## Quick Tutorial

use `transform.py` to transform the workloads (in relay format) in `worklaods/` directory to akg info for subsequent codegen

```
mkdir infos
python3 transform.py
```

use `auto_mindtricks.py` to generate mindtricks for fused conv/matmul operators' codegen

```
mkdir mindtricks
python3 auto_mindtricks.py
```

copy the generated `infos/` and `mindtricks/` directories to akg repository

## Dataset Split

If you want to split the workloads into trainset and testset then use `separate.py` to split infos into trainset and testset

```
mkdir trains
mkdir tests
python3 separate.py
```

## Register New workloads

If you want to test another workloads, we need the TVM repository.
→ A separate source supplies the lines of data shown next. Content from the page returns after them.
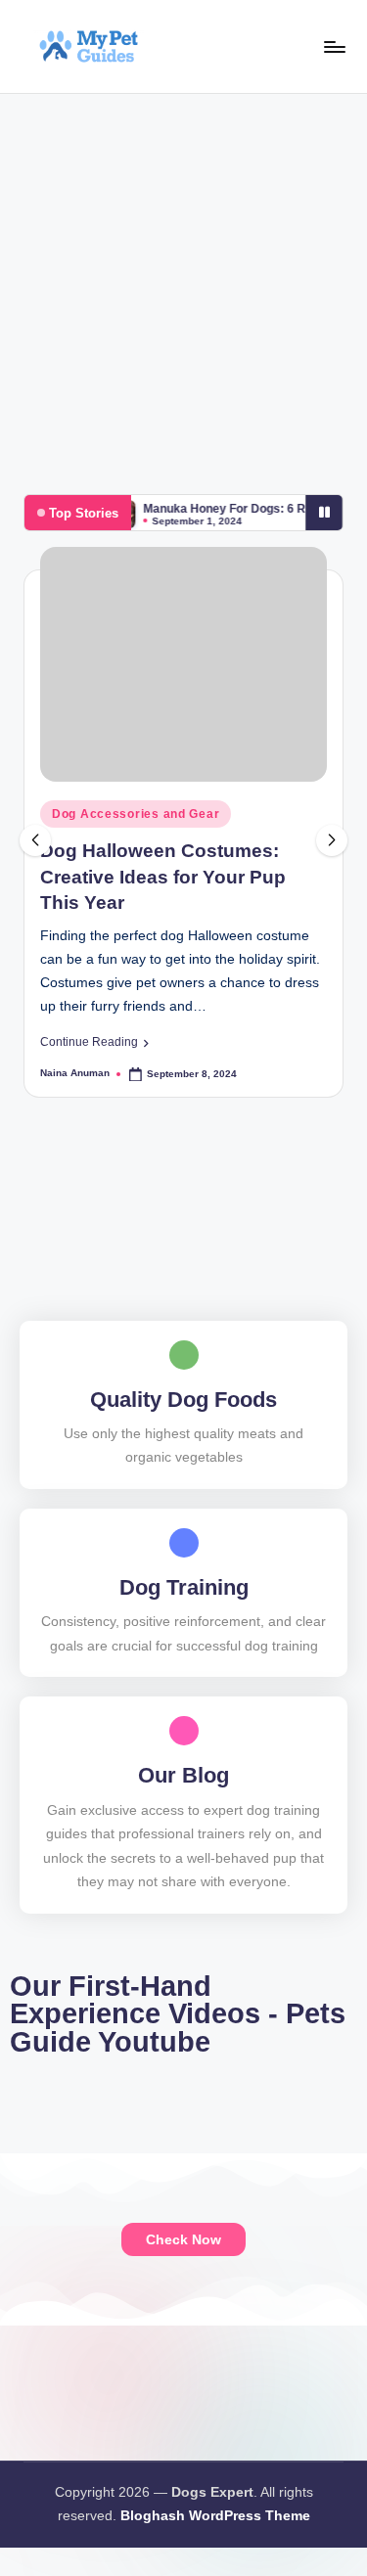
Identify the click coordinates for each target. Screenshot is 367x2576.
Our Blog (183, 1775)
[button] (94, 1042)
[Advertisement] (183, 287)
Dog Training (184, 1587)
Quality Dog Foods (183, 1399)
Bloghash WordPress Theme (215, 2515)
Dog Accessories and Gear (135, 814)
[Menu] (334, 46)
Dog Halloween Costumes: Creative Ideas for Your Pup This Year (163, 877)
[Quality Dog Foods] (184, 1355)
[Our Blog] (184, 1730)
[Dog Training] (184, 1543)
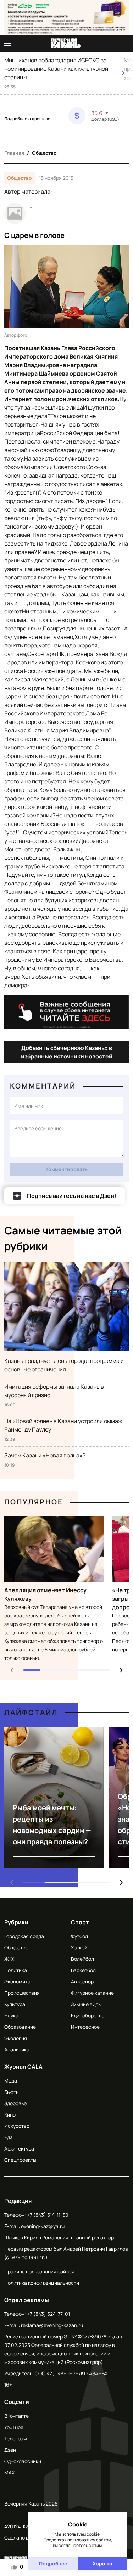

First, set PYTHONPATH, we need TVM repo to get the relay ir output

```
export PYTHONPATH=$TVM_HOME/python:$PYTHONPATH
```

use `to_script.py` to transform the model into relay, and apply necessary passes for inference situation, hint: you have to register new models in TVM's get_network function

```
mkdir -p workloads
python3 to_script.py -w bert_large -bs 16 -t "cuda" > workloads/bert_large_log
```

use `count.py` to count kinds of ops then you can register new ops in op.py

```
python3 count.py
```

we have some assumption:
- we will pad kernel for conv2d and matmul when their n-axis(output channel size for conv2d) or reduce-axis is not divisible by 32 for ease of codegen on tensorcore
- further, we have one another constraint at now that we only pad kernels whose n-axis is not divisible by 32 but divisbile by 8, the filtered out cases could be handled by isl schedule tree's isolate, but are not considered recently.